Given the price volatility seen in global markets last week following the BREXIT decision, UAE markets held up pretty well. Following declines last Sunday the indices spent the rest of the week rallying back towards prior week closing prices.

Dubai

The Dubai Financial Market General Index (DFMGI) fell by 56.54 or 1.68 per cent last week to end at 3,311.10. Volume picked up to a three-week high, with 28 issues declining and 12 advancing.

Sunday saw the index drop by 4.7 per cent to 3,208.81 (five-week low) as an initial reaction to the British exit from the EU, as daily volume jumped to the highs of the past two months. It quickly began to recover to close in the top half of the week’s range by the end of the week. The high for the week is 3,321.18. Some minor support areas were broken on the way down, but the more critical May 23 support at 3,197.32 held.

Even with the pickup in volatility the DFMGI remains contained within an eight-week consolidation range with a high of 3,378.11 and a low or support at 3,197.32. That range marks the right shoulder of a potential multi-month head and shoulders topping pattern on the daily chart. However, a decisive decline below 3,197.32 is needed to trigger the pattern and until then it can evolve into a different pattern. A drop below that price level would also trigger a bearish trend continuation of the downtrend begun from the 2016 high.

An early sign of a bearish trend continuation may have been given last week as the index fell below and closed below 3,296.50 support on a daily basis, thereby triggering a break of the short-term uptrend line. That line marked support of a four-week uptrend or bounce off the 3,197.32 swing low.

The potential decline from a trigger of the head and shoulders top pattern is approximately 2,801. Other price areas to watch for support if the DFMGI moves lower include 3,124, followed by 2,964 to 2,957.

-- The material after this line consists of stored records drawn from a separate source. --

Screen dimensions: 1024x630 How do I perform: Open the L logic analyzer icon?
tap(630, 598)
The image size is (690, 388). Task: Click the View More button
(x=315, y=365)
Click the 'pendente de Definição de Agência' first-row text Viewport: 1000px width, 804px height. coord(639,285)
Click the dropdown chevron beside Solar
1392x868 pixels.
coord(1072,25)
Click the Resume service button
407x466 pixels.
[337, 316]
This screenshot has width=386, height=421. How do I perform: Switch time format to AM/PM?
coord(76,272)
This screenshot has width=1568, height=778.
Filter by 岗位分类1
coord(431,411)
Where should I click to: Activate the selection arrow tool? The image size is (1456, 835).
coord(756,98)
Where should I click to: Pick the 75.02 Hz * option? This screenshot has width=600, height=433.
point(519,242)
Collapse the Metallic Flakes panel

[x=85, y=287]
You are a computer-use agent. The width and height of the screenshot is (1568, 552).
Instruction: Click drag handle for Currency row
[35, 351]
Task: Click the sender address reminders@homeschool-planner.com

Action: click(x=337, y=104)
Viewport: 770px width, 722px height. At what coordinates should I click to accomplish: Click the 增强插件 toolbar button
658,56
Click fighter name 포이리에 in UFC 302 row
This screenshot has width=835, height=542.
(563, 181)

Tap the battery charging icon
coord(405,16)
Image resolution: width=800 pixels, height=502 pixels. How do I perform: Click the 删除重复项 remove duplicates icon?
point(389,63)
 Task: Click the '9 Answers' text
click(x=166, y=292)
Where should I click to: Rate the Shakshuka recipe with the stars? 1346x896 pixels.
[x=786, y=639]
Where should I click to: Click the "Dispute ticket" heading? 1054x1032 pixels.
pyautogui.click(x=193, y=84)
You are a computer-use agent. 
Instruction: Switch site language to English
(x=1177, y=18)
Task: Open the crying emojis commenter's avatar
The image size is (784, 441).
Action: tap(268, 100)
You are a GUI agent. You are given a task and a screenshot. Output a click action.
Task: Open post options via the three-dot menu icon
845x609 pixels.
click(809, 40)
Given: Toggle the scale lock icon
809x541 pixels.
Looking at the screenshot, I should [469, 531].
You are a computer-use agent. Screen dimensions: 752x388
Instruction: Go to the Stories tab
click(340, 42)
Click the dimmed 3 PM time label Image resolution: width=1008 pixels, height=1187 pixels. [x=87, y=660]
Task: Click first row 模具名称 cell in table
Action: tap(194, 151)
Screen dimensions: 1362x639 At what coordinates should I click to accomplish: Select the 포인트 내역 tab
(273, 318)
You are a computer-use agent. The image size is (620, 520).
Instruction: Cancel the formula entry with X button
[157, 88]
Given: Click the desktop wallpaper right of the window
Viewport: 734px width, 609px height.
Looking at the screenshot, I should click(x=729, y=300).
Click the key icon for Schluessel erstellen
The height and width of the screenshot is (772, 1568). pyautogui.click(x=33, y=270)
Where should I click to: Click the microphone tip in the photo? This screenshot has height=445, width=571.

On the upside, the DFMGI starts to bump into a formidable resistance zone from around 3,341 and up to 3,378.11. The 200-day exponential moving average (ema) is at 3,377.42. Given the way in which the daily highs of the eight-week range has formed a decisive move above and subsequent daily close above 3,378.11 is needed to trigger an upside breakout. The index would then face minor resistance around 3,421, followed by the area of the nine-week high at 3,495.25. A bullish trend continuation would not be indicated until there is a daily close above the 2016 high of 3,604.70.

Abu Dhabi

The Abu Dhabi Securities Exchange General Index (ADI) ended almost flat for the week, down 2.09 or 0.05 per cent to close at 4,497.64. Market breadth was split, with 16 advancing issues and 15 declining, while volume increased to a three-week high, but remained in the low end of the year’s range.

It held up better than the DFMGI, as it fell 3.6 per cent last Sunday and recovered essentially 100 per cent of the decline by the end of the week to end at the high. The drop did not fall below the low of the prior week, thereby maintaining the price structure for the five-week uptrend.

With the uptrend maintained, the ADI is pointing higher, up into a potentially significant resistance zone from around 4,587 to the 2016 peak of 4,637.24. A daily close above the higher level will put the index back above the long-term downtrend line, while a daily close above the 2016 peak signals a potential continuation of the uptrend that began off the January low. That would be a significant accomplishment as the long-term outlook would then start to improve.

Support is around the past three weekly lows from 4,339.12 down to 4,313. If the lower price level is exceeded to the downside, selling pressure could intensify. The key support level is the recent 4,174.71 swing low, as a drop below it will trigger a continuation of the intermediate downtrend.

Stocks to watch

Dubai Islamic Bank has been one of the weaker performers this year, down 17.3 per cent year-to-date. Last week the stock was down 0.20 per cent to close at 5.11. Regardless, a potential double bottom reversal pattern has now formed, with 4.90 support being tested twice over the past five weeks. Most recently it was tested last week. Each time support has held, leading to a bounce.

A bullish breakout of this pattern occurs on a move above the most recent peak of 5.17. That would also put Dubai Islamic Bank back above its 21-day ema for the first time since late-April, other than a one-day rally above it in late-May. The minimum target is 5.44, based on the pattern measurement and a 38.2 per cent Fibonacci retracement. Once a retracement begins, in this case a retracement of the downtrend coming off the April 27 peak of 6.31, it has a tendency to at least the 38.2 per cent level. Given that a breakout above the 21-day ema would also occur, and if the wider market holds up, the next higher target would be 5.58 (prior support) and the 50 per cent retracement level at 5.61.

Bruce Powers, CMT, is president of WideVision and chief technical analyst at www.MarketsToday.net. He is based in Dubai.